_What is expected_: List every person named in the passage on the China Initiative below.

:: Source passage

Breaking China: One Path to Payback

April 22, 2020

"What can we do about it?" The question, John Demers said, was about China. It was 2018, and he, along with then-Attorney General Jeff Sessions, were sitting around the table with members of the FBI. The intelligence community was tracking a widescale campaign of intellectual theft and other economic espionage from the communist regime. China had been attacking the United States from within, and the Justice Department was ready to do something about it.

The result, Sessions told me on "Washington Watch," was a project called the China Initiative. Despite being excused as attorney general six days after it launched, the Alabama senator's taskforce is alive and thriving -- and one of the few nationwide efforts already in place to take on the country responsible for the global pandemic.

Since its inception, Politico points out, "the project has targeted a host of Chinese government officials." Most recently, in February, it charged four members of China's military with hacking and stealing more than 145 million Americans' information. "This was an organized and remarkably brazen criminal heist of sensitive information," Sessions's successor, William Barr, pointed out at the time. It was a powerful sign that China was taking advantage of America and violating the law long before the coronavirus. And yet, Sessions lamented, "very little action had been taken against the Chinese" up until his initiative.

::::
:: Data block

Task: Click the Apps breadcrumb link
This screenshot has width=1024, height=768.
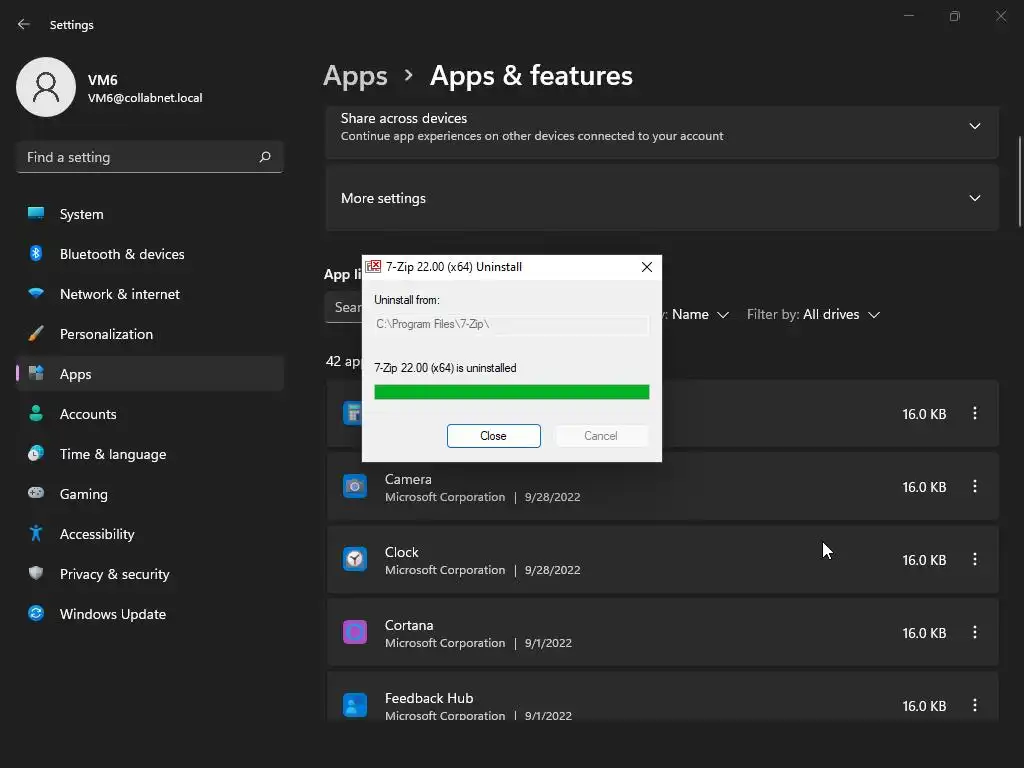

::::

_Written solution_: John Demers, Jeff Sessions, William Barr